As a matter of fact, I think it's my Joey 3 that's the problem. I tried to rewind 10-seconds on the Hopper 3 and it worked fine. So I guess is the Joey that causing the problem.


----------



## TimeLord04 (Sep 5, 2021)

9-5-2021 at 2:48 PM - PDT

I see the same performance issue in rewinding sometimes with our 4 Wireless Joey STBs. The pause issue and jump-to-live seems to stop IF you pause for 1 Minute and 4 Seconds, then release to Play... Here, no more jump-to-live seems to occur.

I hope this helps.


TimeLord04


----------



## TimeLord04 (Sep 5, 2021)

rgxcable said:


> Could potentially be a remote issue... have you tried to switch remotes on the receivers and see if the problem follows the remote, or the receiver?
> 
> Signal issues can also have weird effects. Do you have more than 1 Joey set up? If so, switch their locations. See if the problem follows the Joey or the cable.
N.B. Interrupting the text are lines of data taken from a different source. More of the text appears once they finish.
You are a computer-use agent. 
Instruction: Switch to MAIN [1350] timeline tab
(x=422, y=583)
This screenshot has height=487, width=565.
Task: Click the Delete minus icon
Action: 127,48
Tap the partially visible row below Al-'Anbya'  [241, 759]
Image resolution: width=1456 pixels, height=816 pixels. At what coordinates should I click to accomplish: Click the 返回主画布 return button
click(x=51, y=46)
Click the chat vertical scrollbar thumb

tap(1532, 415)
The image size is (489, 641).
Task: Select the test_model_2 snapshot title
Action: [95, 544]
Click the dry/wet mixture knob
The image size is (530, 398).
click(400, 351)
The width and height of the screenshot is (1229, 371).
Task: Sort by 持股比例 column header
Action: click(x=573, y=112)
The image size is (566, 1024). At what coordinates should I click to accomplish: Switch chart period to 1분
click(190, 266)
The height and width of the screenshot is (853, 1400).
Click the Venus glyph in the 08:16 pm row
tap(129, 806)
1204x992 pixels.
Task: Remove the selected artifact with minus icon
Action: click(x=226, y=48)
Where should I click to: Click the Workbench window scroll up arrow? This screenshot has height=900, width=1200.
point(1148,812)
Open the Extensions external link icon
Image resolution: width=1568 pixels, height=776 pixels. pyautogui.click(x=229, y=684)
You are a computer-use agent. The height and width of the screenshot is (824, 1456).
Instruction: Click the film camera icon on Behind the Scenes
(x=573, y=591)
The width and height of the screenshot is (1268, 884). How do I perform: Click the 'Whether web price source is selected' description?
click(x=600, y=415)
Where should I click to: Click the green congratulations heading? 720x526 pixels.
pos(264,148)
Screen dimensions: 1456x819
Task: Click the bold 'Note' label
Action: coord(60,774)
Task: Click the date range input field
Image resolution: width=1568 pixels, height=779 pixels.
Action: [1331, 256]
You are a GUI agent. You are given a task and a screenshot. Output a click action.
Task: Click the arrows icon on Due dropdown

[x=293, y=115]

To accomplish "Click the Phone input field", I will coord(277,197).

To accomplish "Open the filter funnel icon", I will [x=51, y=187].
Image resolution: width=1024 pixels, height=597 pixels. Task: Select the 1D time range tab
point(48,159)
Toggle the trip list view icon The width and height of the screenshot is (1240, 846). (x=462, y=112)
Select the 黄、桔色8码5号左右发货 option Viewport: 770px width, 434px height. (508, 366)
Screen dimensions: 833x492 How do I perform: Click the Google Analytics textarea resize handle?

It's a System-wide issue, NOT a Joey or Remote issue. This happens AT all Joeys, (again we have 4 Wireless Joeys, connected via Ethernet - Cat5e to Linksys MESH Velop Nodes at each Joey location), AND the Hopper 3 DVR. Rewind for less than 1 Minute and 4 Seconds and at some point SOON during the watching of a show, the STB WILL jump to live. IF you pause for 1 Minute and 4 Seconds, NO Jump-To-Live occurs, and you are free to skip commercials during the next station break. NO Signal Issues in effect here. NO need to switch Joey locations as I've mentioned here that this happens on ALL 4 Joeys AND the DVR.


----------



## TimeLord04 (Sep 5, 2021)

rgxcable said:


> Time for a new Hopper, it seems.


It IS a new Hopper 3, LESS THAN 2 Mos. of use. The OLD Hopper 3 went from February 24th to August 'xy', (don't have the Service Date memorized), and that's when they replaced the Hopper 3 with the one we have now AND installed an HIC device, (see the HIC Thread for details), due to incompatibilities with U-Verse Gateways. ALL issues with U-Verse are resolved with the HIC.
The 'Pause --> Jump-to-live' issues are a 'bug' of DISH. NO need to change the Hopper AGAIN.

*[EDIT:]*

<-- IT Tech by trade. (I build, maintain, and upgrade PC and Mac hardware.)


----------



## P Smith (Jul 25, 2002)

TimeLord04 said:


> <-- IT Tech by trade. (I build, maintain, and upgrade PC and Mac hardware.)


Certified ?


----------



## TimeLord04 (Sep 5, 2021)

P Smith said:


> Certified ?


No, but I have 20+ years experience. MOSTLY self taught. I have had MCSE course and lab work. I build the BEST computers you'd ever want.
For personal use, I've even gotten into Hackintosh building. I'm now on my second Hackintosh.

*[EDIT:]*

For Mac Hardware, I focus mainly on the old Cheese Grater - Mac Pro Systems. I have two of them, myself. Both of them are Multi-Boot, the 5,1 is Triple-Boot with Mojave, Sierra 10.12.1, and BootCamped Win 7 Pro x64.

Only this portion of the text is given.